### Task details:
Begin at the line containing "Where should I click to: Tap" in the entries below and end at the line containing "Given: Pick the purple question mark tapback"; transcribe that range exactly and nothing outside it.

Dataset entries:
[Start of section]
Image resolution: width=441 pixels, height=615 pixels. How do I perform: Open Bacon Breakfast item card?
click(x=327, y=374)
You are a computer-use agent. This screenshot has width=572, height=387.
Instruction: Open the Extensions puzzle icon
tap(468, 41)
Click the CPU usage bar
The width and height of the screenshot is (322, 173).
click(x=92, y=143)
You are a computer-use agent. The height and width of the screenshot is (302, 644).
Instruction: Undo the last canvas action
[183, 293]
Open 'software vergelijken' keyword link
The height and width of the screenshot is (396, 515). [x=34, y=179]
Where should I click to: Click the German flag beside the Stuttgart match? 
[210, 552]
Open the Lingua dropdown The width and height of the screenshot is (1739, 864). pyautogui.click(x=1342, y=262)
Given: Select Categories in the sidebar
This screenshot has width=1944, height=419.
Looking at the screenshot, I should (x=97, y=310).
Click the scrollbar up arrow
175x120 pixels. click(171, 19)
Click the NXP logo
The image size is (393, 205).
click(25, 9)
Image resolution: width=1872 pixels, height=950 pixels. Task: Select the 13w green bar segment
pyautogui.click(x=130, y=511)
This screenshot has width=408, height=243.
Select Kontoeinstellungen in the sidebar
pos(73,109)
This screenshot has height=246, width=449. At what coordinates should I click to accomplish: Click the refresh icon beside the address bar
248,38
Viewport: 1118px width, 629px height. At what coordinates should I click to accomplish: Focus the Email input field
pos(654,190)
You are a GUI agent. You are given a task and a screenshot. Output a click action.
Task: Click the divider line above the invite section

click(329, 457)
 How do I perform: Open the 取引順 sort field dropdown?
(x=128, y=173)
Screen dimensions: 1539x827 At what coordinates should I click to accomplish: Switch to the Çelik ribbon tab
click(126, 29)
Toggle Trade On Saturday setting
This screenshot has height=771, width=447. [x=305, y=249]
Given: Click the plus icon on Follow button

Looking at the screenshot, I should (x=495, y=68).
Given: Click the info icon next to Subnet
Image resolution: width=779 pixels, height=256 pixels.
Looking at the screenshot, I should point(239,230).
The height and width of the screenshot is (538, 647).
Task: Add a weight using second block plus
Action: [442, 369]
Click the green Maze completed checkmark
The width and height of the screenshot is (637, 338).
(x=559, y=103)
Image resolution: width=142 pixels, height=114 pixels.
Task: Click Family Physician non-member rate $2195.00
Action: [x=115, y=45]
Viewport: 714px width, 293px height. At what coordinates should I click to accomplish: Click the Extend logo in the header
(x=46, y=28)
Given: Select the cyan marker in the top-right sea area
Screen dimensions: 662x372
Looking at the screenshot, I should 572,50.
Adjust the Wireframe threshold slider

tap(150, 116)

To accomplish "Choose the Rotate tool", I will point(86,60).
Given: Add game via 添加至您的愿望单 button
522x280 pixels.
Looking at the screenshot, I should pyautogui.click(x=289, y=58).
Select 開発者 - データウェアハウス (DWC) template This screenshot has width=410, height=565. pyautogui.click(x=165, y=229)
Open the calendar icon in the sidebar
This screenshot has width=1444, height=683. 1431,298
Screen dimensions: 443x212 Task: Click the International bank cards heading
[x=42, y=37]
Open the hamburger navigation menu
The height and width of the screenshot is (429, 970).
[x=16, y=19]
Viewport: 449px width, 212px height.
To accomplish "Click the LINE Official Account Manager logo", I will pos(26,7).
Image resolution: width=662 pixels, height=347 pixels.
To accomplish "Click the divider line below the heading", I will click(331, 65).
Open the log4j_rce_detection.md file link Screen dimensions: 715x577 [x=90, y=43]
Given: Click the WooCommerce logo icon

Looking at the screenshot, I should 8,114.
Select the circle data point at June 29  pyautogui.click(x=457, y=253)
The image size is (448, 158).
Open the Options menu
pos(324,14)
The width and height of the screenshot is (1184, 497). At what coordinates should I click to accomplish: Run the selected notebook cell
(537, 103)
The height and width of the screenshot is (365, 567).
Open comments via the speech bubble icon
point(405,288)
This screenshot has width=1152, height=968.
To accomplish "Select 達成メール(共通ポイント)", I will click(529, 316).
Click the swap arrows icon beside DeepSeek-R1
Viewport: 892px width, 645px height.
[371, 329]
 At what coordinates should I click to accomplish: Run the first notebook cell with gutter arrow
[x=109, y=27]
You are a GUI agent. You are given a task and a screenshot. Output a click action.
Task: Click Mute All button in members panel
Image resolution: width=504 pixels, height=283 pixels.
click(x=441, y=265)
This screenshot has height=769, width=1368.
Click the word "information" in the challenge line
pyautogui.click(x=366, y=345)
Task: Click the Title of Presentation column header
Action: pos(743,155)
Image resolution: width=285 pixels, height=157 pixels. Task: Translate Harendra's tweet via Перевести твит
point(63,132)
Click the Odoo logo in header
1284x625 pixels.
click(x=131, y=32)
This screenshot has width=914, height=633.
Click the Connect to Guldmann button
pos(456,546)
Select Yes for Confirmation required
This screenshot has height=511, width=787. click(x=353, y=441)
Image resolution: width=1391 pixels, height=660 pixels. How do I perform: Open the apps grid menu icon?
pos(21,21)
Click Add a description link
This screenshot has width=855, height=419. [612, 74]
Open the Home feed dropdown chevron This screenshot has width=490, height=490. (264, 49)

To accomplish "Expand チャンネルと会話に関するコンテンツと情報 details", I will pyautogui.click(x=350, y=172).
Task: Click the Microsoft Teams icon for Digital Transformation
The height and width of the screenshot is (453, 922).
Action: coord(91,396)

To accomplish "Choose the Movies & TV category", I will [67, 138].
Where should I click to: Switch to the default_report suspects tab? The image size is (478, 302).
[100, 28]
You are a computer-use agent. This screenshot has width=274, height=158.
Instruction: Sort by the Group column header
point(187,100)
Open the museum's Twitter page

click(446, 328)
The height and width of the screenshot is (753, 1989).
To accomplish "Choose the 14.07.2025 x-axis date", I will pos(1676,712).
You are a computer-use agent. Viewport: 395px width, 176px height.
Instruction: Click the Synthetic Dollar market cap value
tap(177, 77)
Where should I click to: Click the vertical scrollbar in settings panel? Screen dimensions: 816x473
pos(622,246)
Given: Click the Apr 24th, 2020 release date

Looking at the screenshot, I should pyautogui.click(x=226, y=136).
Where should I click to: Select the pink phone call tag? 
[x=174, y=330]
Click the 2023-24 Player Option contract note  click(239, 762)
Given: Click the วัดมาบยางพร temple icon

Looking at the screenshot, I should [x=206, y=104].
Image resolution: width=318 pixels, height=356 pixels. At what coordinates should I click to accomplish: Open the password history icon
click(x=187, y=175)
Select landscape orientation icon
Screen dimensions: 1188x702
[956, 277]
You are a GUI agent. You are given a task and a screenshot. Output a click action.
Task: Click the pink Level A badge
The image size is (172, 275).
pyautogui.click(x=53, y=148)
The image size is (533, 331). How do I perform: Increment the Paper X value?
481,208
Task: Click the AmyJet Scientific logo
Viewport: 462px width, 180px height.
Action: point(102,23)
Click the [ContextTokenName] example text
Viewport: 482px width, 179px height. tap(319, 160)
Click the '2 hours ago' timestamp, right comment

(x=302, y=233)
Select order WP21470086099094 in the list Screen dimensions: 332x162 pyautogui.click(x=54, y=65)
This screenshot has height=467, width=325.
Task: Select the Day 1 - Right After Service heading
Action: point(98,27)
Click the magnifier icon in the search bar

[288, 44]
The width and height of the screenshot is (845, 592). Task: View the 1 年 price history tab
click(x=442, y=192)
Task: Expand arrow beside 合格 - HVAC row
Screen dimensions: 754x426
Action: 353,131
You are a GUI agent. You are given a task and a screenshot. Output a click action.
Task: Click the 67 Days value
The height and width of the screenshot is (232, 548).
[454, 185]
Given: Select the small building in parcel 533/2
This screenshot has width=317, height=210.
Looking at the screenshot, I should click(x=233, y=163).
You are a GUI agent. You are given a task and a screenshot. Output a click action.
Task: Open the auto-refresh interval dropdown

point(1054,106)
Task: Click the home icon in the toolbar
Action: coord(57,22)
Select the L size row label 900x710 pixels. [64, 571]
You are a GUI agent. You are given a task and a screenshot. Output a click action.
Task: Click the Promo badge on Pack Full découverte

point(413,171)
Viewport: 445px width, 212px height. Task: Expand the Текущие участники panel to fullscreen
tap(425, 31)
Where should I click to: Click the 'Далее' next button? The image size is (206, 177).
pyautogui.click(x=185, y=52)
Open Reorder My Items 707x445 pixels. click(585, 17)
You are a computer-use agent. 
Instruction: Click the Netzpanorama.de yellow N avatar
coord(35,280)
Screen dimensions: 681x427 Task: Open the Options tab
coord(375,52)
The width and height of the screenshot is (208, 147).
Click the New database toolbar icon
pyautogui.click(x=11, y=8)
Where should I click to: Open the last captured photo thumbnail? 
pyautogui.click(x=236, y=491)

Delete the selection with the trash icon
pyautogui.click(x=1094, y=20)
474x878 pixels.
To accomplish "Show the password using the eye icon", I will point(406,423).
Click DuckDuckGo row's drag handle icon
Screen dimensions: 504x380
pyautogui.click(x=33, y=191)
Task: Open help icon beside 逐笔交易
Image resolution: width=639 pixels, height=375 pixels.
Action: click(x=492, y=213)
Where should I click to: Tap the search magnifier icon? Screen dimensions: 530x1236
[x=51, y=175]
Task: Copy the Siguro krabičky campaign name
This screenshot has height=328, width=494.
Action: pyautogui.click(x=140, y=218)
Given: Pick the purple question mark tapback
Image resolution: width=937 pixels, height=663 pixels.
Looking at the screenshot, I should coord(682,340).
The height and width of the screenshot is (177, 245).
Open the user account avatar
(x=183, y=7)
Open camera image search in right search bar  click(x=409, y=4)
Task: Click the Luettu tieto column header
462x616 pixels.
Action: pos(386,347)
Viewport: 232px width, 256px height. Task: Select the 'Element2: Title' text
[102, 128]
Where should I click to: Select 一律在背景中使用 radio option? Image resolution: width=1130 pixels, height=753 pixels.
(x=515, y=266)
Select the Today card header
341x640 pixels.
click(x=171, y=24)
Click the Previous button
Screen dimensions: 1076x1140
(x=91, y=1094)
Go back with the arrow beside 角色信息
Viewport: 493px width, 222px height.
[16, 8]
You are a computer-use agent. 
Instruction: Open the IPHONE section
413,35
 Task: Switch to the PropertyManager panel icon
[End of section]
### Exercise output:
Where should I click to: Tap the search magnifier icon? Screen dimensions: 530x1236
[x=51, y=175]
Task: Copy the Siguro krabičky campaign name
This screenshot has height=328, width=494.
Action: pyautogui.click(x=140, y=218)
Given: Pick the purple question mark tapback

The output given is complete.